Task goal: At the line containing "Select the Okunmadı", begin retyping, and stop after the last line of the data; add nothing.

------ Material supplied

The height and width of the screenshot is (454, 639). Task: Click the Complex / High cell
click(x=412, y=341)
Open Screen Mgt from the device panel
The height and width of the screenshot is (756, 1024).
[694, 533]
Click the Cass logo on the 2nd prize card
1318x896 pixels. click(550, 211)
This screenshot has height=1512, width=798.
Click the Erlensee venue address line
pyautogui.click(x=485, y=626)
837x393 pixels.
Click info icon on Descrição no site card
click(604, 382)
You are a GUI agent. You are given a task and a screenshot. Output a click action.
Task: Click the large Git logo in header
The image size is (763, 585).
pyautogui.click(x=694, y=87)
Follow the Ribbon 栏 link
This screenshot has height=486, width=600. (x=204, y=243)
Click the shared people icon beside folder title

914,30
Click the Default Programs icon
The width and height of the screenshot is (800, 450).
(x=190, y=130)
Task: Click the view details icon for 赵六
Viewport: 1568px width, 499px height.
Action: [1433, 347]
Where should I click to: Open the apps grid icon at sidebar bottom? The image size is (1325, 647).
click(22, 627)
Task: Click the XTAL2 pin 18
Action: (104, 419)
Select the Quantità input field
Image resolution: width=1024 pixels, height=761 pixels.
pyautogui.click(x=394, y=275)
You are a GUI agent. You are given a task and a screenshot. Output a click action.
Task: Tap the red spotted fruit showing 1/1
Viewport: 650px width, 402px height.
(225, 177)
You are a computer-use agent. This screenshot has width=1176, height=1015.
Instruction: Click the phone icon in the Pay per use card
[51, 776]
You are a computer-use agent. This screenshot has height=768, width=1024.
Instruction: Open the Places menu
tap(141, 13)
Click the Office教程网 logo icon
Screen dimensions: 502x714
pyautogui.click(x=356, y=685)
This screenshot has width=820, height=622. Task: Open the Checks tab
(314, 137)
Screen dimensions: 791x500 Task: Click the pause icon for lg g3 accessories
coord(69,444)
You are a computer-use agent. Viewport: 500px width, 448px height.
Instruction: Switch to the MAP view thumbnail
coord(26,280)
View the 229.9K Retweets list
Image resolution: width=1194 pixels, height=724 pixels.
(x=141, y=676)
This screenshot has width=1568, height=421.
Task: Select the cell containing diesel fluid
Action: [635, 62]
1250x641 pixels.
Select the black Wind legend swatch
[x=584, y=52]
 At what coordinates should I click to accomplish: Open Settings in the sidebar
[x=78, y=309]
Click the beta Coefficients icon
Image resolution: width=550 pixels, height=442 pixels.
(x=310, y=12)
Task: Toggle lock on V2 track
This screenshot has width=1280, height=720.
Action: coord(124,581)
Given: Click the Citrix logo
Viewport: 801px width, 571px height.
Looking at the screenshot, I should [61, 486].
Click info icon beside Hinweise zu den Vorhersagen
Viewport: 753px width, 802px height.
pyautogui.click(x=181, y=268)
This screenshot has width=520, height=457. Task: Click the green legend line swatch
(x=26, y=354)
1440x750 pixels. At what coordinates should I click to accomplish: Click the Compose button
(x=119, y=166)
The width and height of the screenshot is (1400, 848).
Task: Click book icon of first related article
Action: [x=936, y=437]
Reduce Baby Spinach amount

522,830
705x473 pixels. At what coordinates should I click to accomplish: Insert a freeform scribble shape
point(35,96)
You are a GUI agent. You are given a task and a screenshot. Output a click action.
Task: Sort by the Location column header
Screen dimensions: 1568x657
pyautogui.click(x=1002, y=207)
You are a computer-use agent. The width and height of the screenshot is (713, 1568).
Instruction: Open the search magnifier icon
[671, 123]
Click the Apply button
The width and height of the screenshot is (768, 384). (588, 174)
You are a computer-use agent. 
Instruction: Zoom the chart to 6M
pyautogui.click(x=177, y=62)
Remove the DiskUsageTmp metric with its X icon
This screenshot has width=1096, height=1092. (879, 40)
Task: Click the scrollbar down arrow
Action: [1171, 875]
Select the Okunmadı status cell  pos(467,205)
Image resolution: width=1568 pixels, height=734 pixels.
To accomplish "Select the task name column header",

------------

Response to this exercise:
Select the Okunmadı status cell  pos(467,205)
Image resolution: width=1568 pixels, height=734 pixels.
To accomplish "Select the task name column header",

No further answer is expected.